Quand un régime de retraite municipal est déficitaire, ce sont les contribuables municipaux qui sont entièrement responsables de le renflouer, par le truchement de la ville, dans presque tous les cas. Cet hiver, le gouvernement Marois a présenté un projet de loi pour amener les villes et leurs syndicats à négocier en vue de partager le fardeau des sacrifices à faire pour les renflouer. Si les parties ne parvenaient pas à s’entendre après un an, une procédure d’arbitrage s’enclencherait. Celle-ci pourrait donner lieu à une hausse des taxes municipales, à une hausse des cotisations des employés, à une désindexation de la rente versée aux retraités ou à une combinaison de ces trois moyens.

En mars, les syndicats d’employés municipaux ont amorcé une campagne visant notamment à décourager le gouvernement ‑ tant l’ancien que le nouveau ‑ d’imposer une limite sur la durée de cette négociation.

Un déficit de régime de retraite, c’est un peu comme la dette publique : ceux qui en ont profité essaient de retarder indéfiniment le moment auquel on s’attaque sérieusement au problème.  On les comprend : impossible pour les participants aux régimes et les retraités de gagner quoi que ce soit; leur choix est de perdre maintenant ou perdre plus tard. Chaque année passée à « étudier le problème », à « attendre une embellie» ou à « négocier un compromis » représente un sursis durant lequel les participants et les retraités sont exemptés du fardeau de contribuer à la résolution du problème.

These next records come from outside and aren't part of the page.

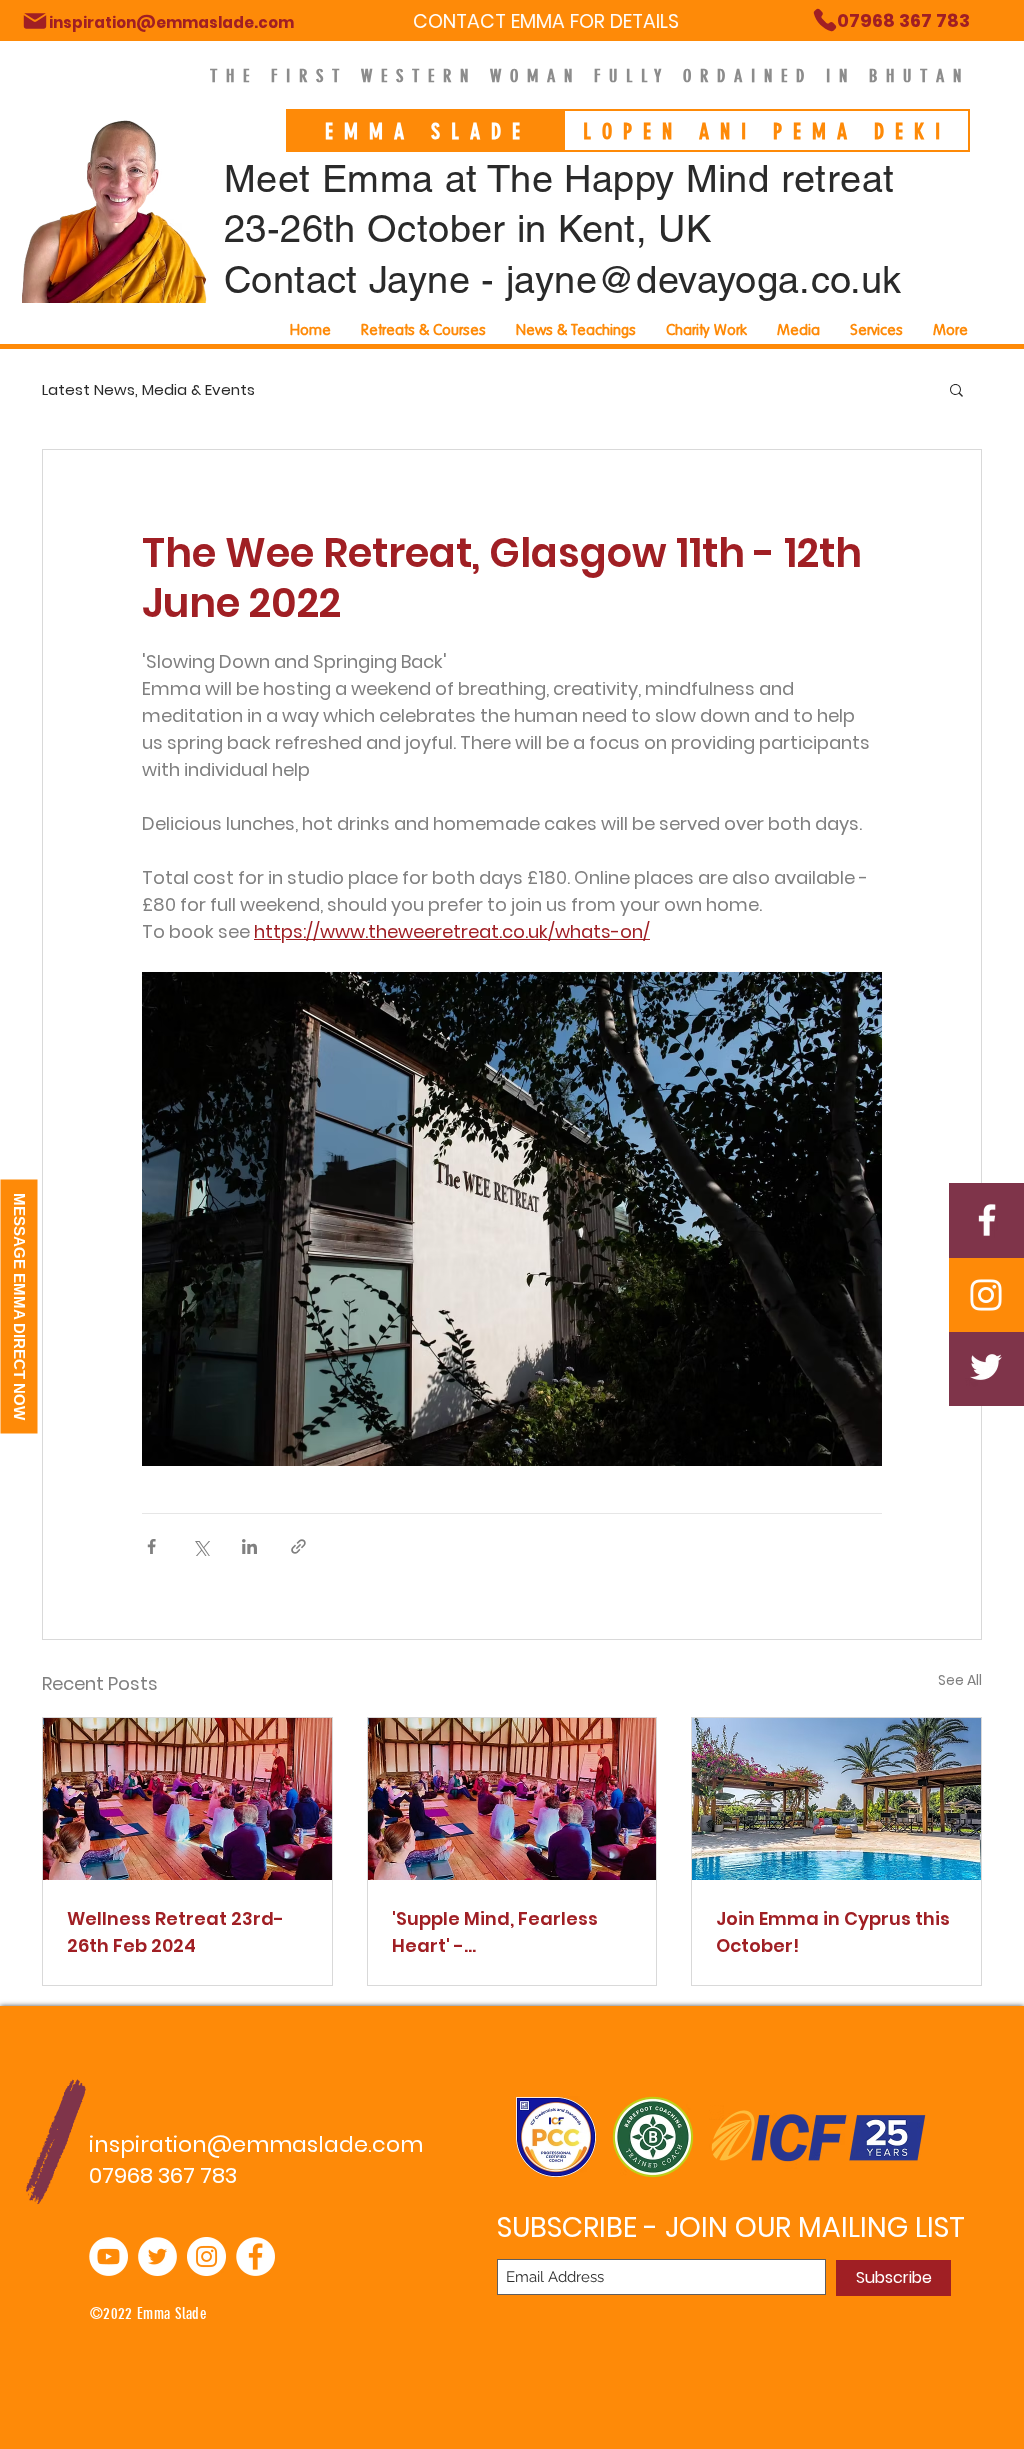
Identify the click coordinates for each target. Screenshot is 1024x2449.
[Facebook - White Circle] (255, 2256)
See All (960, 1680)
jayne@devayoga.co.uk (704, 280)
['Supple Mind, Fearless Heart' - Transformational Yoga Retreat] (512, 1799)
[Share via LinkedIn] (249, 1546)
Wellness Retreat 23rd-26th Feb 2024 (175, 1932)
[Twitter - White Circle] (157, 2256)
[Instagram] (986, 1295)
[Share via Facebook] (151, 1546)
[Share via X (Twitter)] (200, 1546)
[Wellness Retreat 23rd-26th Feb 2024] (187, 1799)
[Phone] (35, 21)
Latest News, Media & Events (148, 389)
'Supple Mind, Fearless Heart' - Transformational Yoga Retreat (504, 1932)
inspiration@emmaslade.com (256, 2144)
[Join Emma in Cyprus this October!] (836, 1799)
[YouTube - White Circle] (108, 2256)
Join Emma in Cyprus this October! (833, 1932)
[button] (876, 330)
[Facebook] (987, 1220)
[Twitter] (986, 1367)
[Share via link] (298, 1546)
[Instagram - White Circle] (206, 2256)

Heureusement, certains dirigeants municipaux, comme le maire Labeaume à Québec et le président de l’UMQ Éric Forest, ont pris le taureau par les cornes. Mais il est aussi intéressant de regarder ailleurs. À Chicago ‑ troisième ville des États-Unis – le maire a proposé un plan qui cotise à la fois les contribuables (imposition d’une taxe foncière spéciale), les employés (hausse de leurs cotisations) et les futurs retraités (baisse des rentes prévues). Selon le syndicat, un employé quittant en 2015 avec une rente moyenne de 33 500$ en verrait la valeur glisser à 22 700$ après 20 ans.  Voici donc l’une des principales villes du continent qui se résout à comprimer les rentes.

Mais chez nous la tradition du pelletage en avant est encore solidement ancrée. Durant les années 1990, les bons rendements boursiers ont rendu les villes et leurs syndicats « optimistes ». Autrement dit : ils ont fait la cigale. Plusieurs villes ont pris congé sur les contributions qu’elles devaient normalement verser à leur caisse de retraite. Pour leur part, les syndicats ont obtenu des bonifications aux régimes. Des bonifications qui passent maintenant pour des acquis sur lesquels on ne peut revenir. Les dirigeants municipaux et syndicaux d’alors se sont ainsi achetés la faveur de leurs électeurs et membres, mais en créant un risque financier pour leurs successeurs.  Après eux le déluge.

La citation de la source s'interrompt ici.